======== Input data ========

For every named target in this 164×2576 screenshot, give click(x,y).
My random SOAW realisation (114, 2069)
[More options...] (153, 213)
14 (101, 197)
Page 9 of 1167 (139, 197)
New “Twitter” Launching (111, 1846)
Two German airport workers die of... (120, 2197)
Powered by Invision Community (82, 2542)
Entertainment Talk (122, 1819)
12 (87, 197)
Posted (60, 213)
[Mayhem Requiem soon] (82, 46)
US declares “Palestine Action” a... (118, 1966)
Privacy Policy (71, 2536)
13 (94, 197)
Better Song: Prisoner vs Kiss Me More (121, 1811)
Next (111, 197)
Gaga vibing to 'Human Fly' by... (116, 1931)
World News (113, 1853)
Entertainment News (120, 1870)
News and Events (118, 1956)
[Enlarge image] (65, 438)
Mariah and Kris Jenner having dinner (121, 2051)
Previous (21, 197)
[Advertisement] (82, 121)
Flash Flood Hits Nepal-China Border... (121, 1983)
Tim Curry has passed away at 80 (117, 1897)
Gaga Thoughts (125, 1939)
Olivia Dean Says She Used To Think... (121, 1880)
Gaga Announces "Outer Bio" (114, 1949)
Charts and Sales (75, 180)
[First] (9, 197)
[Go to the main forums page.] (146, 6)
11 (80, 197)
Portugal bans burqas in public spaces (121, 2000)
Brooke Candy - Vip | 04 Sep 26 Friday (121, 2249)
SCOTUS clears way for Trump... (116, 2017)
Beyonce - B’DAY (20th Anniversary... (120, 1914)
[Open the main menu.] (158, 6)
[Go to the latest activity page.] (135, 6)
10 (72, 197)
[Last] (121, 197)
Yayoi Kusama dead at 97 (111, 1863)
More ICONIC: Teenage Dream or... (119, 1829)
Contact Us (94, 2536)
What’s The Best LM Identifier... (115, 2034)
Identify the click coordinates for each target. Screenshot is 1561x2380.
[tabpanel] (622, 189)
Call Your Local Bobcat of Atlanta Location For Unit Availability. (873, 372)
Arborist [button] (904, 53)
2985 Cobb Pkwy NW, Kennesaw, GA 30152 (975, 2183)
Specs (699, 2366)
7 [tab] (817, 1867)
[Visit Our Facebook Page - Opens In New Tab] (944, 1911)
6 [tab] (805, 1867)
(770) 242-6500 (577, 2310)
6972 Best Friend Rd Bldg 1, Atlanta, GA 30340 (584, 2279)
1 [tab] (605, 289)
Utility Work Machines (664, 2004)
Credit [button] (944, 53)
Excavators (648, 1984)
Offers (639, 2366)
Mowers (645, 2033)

========

▸ **Directions**:
The records above are to be duplicated in full and exactly.

▸ **Solution to the problem**:
For every named target in this 164×2576 screenshot, give click(x,y).
My random SOAW realisation (114, 2069)
[More options...] (153, 213)
14 (101, 197)
Page 9 of 1167 (139, 197)
New “Twitter” Launching (111, 1846)
Two German airport workers die of... (120, 2197)
Powered by Invision Community (82, 2542)
Entertainment Talk (122, 1819)
12 (87, 197)
Posted (60, 213)
[Mayhem Requiem soon] (82, 46)
US declares “Palestine Action” a... (118, 1966)
Privacy Policy (71, 2536)
13 (94, 197)
Better Song: Prisoner vs Kiss Me More (121, 1811)
Next (111, 197)
Gaga vibing to 'Human Fly' by... (116, 1931)
World News (113, 1853)
Entertainment News (120, 1870)
News and Events (118, 1956)
[Enlarge image] (65, 438)
Mariah and Kris Jenner having dinner (121, 2051)
Previous (21, 197)
[Advertisement] (82, 121)
Flash Flood Hits Nepal-China Border... (121, 1983)
Tim Curry has passed away at 80 (117, 1897)
Gaga Thoughts (125, 1939)
Olivia Dean Says She Used To Think... (121, 1880)
Gaga Announces "Outer Bio" (114, 1949)
Charts and Sales (75, 180)
[First] (9, 197)
[Go to the main forums page.] (146, 6)
11 (80, 197)
Portugal bans burqas in public spaces (121, 2000)
Brooke Candy - Vip | 04 Sep 26 Friday (121, 2249)
SCOTUS clears way for Trump... (116, 2017)
Beyonce - B’DAY (20th Anniversary... (120, 1914)
[Open the main menu.] (158, 6)
[Go to the latest activity page.] (135, 6)
10 (72, 197)
[Last] (121, 197)
Yayoi Kusama dead at 97 (111, 1863)
More ICONIC: Teenage Dream or... (119, 1829)
Contact Us (94, 2536)
What’s The Best LM Identifier... (115, 2034)
Identify the click coordinates for each target. Screenshot is 1561x2380.
[tabpanel] (622, 189)
Call Your Local Bobcat of Atlanta Location For Unit Availability. (873, 372)
Arborist [button] (904, 53)
2985 Cobb Pkwy NW, Kennesaw, GA 30152 (975, 2183)
Specs (699, 2366)
7 [tab] (817, 1867)
[Visit Our Facebook Page - Opens In New Tab] (944, 1911)
6 [tab] (805, 1867)
(770) 242-6500 (577, 2310)
6972 Best Friend Rd Bldg 1, Atlanta, GA 30340 (584, 2279)
1 [tab] (605, 289)
Utility Work Machines (664, 2004)
Credit [button] (944, 53)
Excavators (648, 1984)
Offers (639, 2366)
Mowers (645, 2033)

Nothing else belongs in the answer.